Day 3 brought into sharp focus everything that has gone wrong with the batting on this tour. David Warner gifted his wicket to Pakistan, belting a rank long-hop to point. New number 3 Glenn Maxwell (37 off 28 balls) batted like he had forgotten that there were two more days of play scheduled. Steve Smith was fired before he could even adjust to the conditions, and skipper Michael Clarke showed some signs of returning to form with a solid 47, but even he looked like he was in a hurry to be elsewhere. Maybe James Packer has his yacht moored of the coast there somewhere? Night-watchman Nathan Lyon, limited batsman that he is, at least tried to hang around, scoring 15 off 85 balls.
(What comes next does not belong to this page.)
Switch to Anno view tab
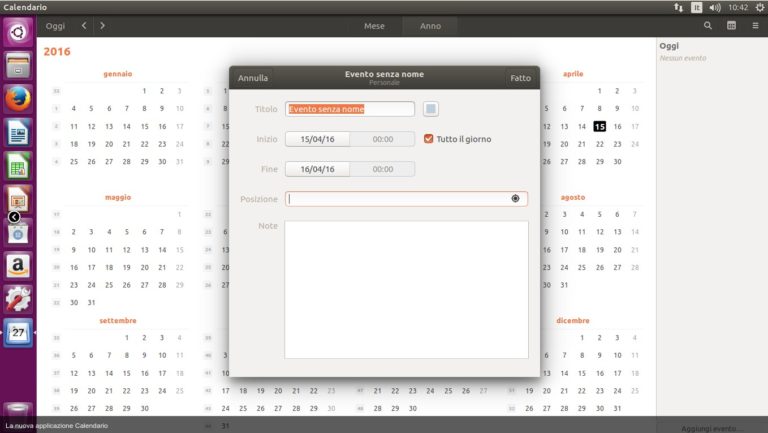Screen dimensions: 768x433 pyautogui.click(x=430, y=26)
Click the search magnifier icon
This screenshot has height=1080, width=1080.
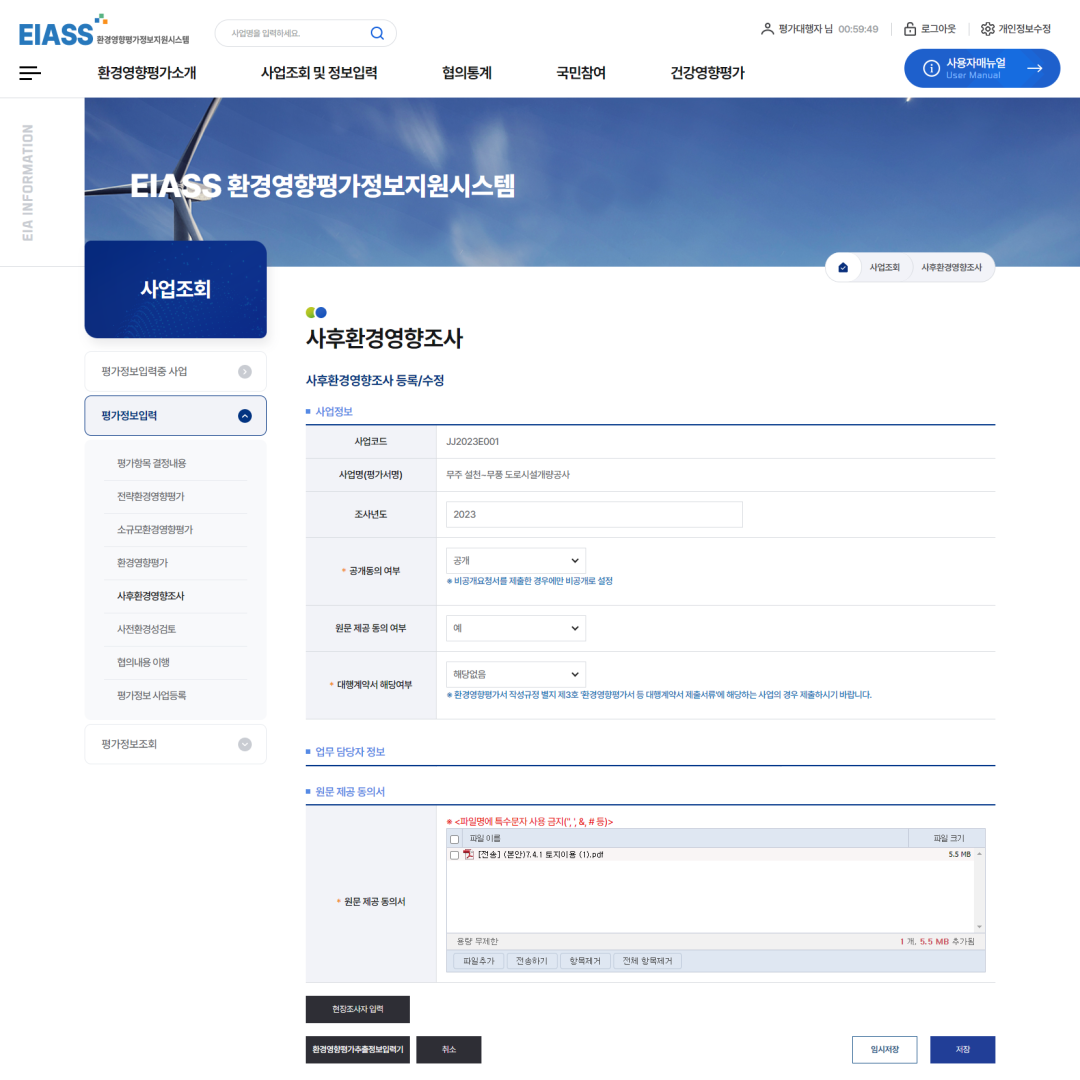[377, 33]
Of all the failings in these two Tests, to me one of the most obvious has been that the Australian batsmen – in their quest to be free-scoring entertainers – have lost the ability to occupy the crease. I was surprised that, in the wake of the humiliation of the first defeat, coach Darren Lehmann reckoned that his batsmen were too “timid” and not aggressive enough. “Boof” pulled the wrong rein there. From my perspective, the Australian batsmen have been far too impatient. And in the middle-east and on the sub-continent patience is what wins you Test matches. Too often, it has seemed like the Aussies are still in “white-ball” mode.

The highlight of the evening’s play for Australia was Mitchell Marsh’s 87. He was streaky, he was fortunate, but the score-book doesn’t say how you got them – it merely records the score.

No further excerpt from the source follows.